■ **THE DATA**
▬▬▬▬▬▬▬▬▬▬
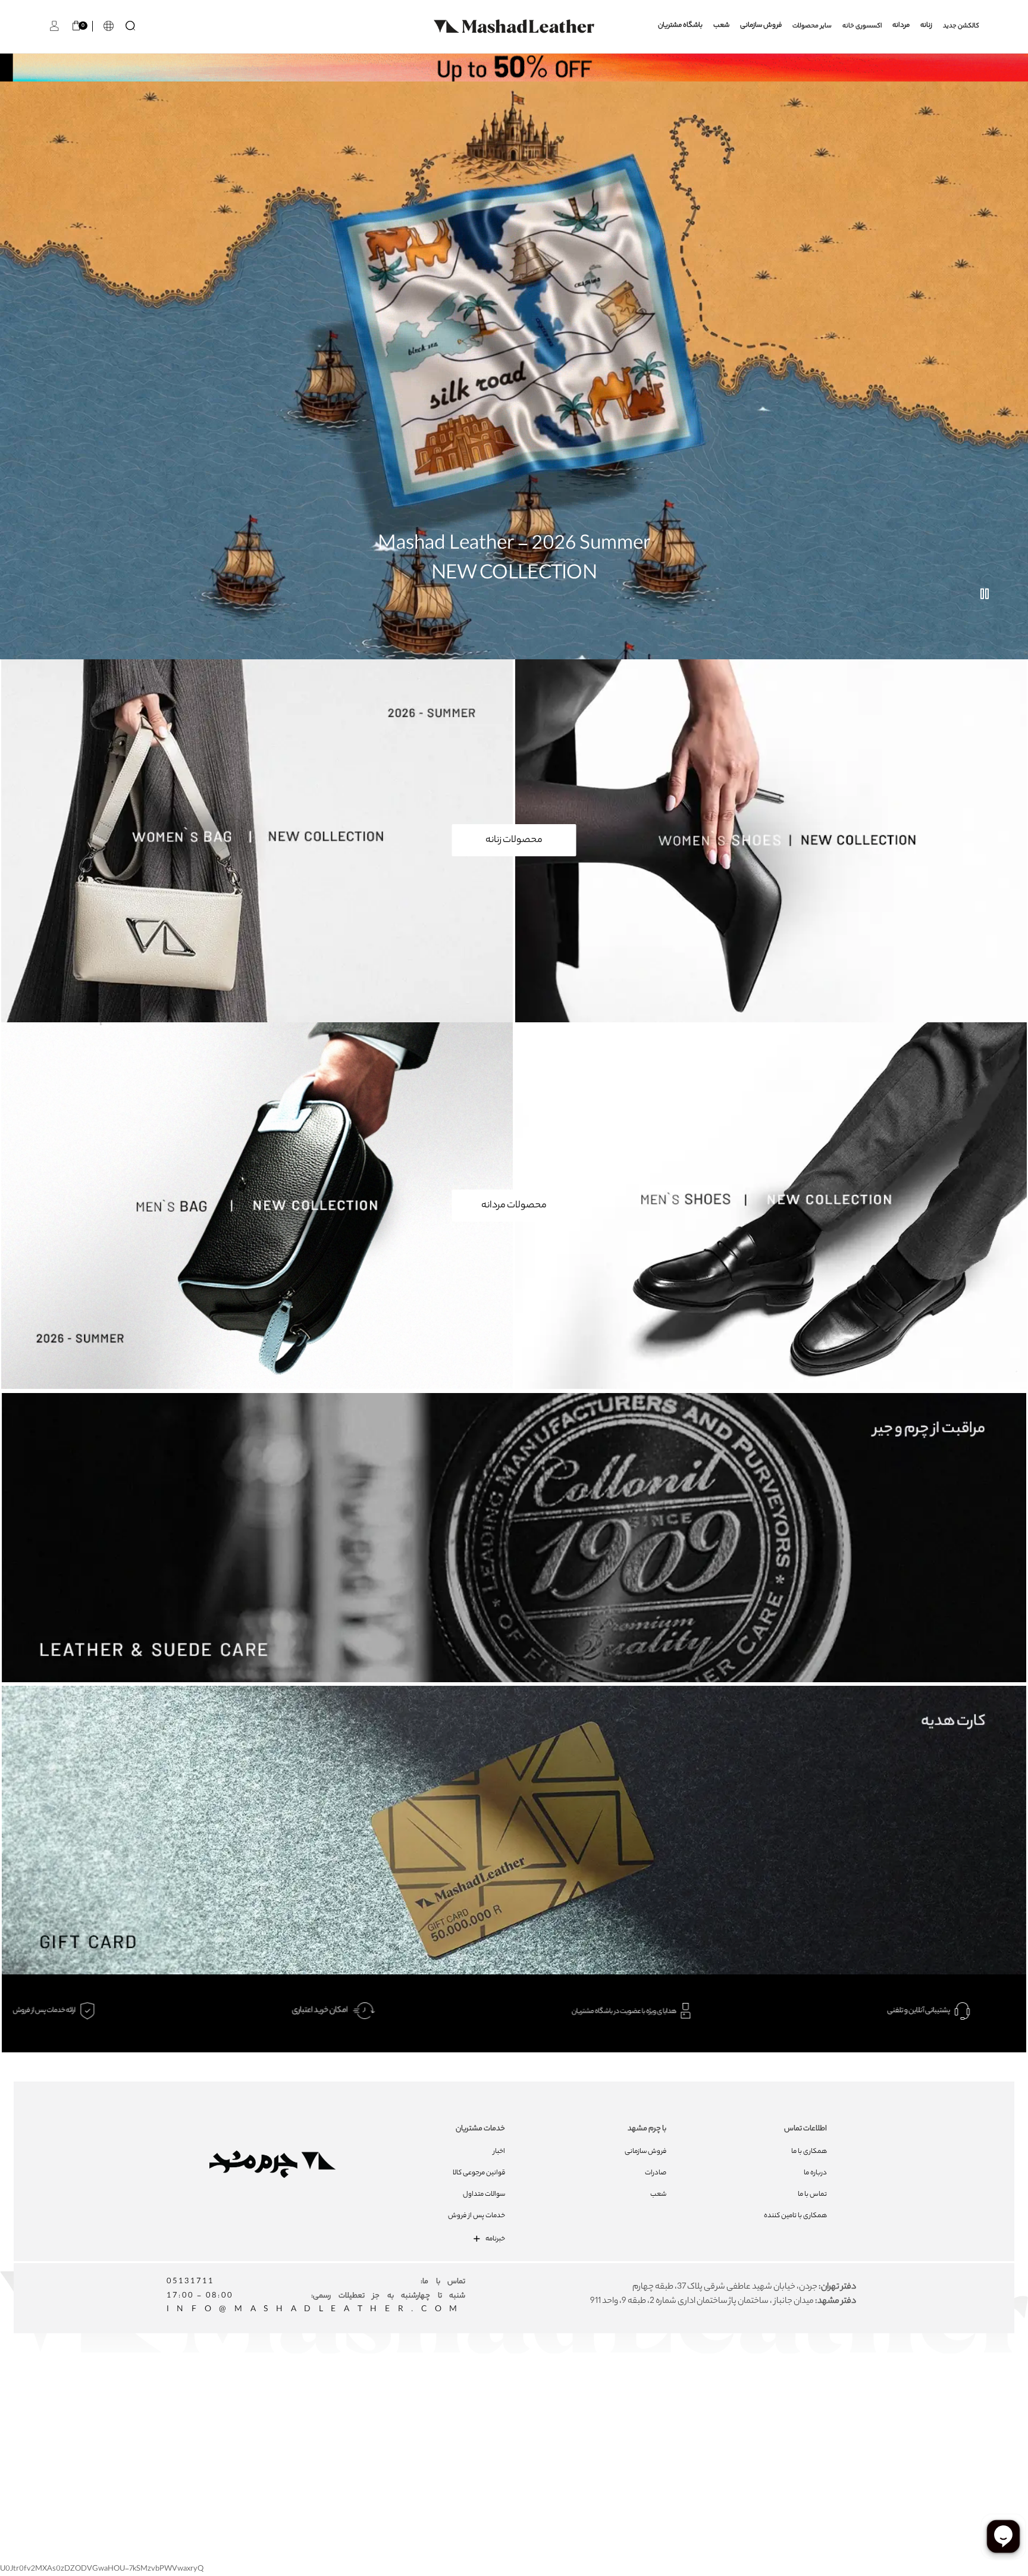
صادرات (655, 2173)
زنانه (926, 26)
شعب (721, 26)
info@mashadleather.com (316, 2310)
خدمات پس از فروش (476, 2216)
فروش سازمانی (761, 26)
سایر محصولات (812, 26)
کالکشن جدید (961, 26)
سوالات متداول (484, 2195)
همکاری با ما (809, 2152)
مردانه (901, 26)
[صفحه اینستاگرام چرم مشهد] (476, 2400)
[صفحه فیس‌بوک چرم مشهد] (433, 2400)
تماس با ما (812, 2195)
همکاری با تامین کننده (795, 2216)
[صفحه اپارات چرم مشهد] (605, 2400)
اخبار (499, 2152)
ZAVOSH (666, 2426)
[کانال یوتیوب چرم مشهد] (519, 2400)
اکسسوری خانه (862, 26)
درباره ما (815, 2173)
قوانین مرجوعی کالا (479, 2173)
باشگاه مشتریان (680, 26)
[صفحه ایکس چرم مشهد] (562, 2400)
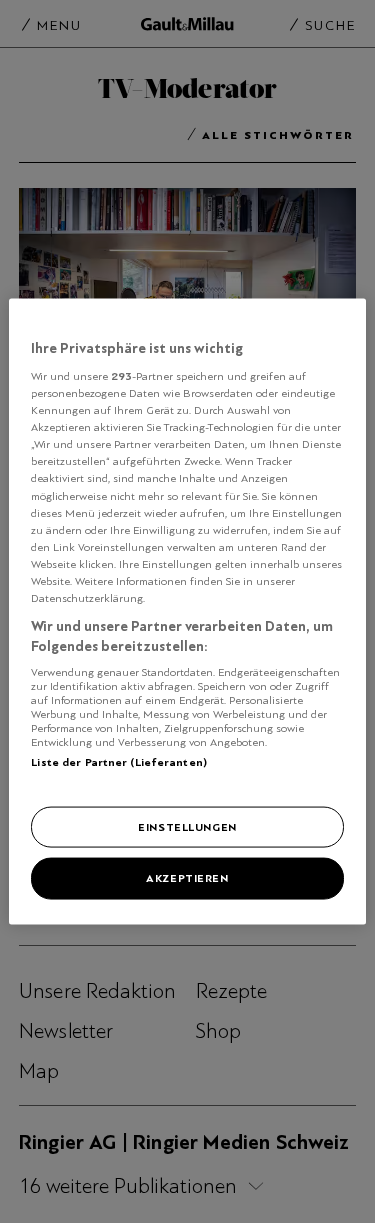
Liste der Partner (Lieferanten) (119, 762)
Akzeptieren (187, 878)
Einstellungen (187, 826)
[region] (187, 611)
▬▬▬▬▬▬▬▬▬▬
■ **TO DO**
Check each line of the material for "صفحه" and report how many have it. Add no other words.

■ **SOLVED PROBLEM**
4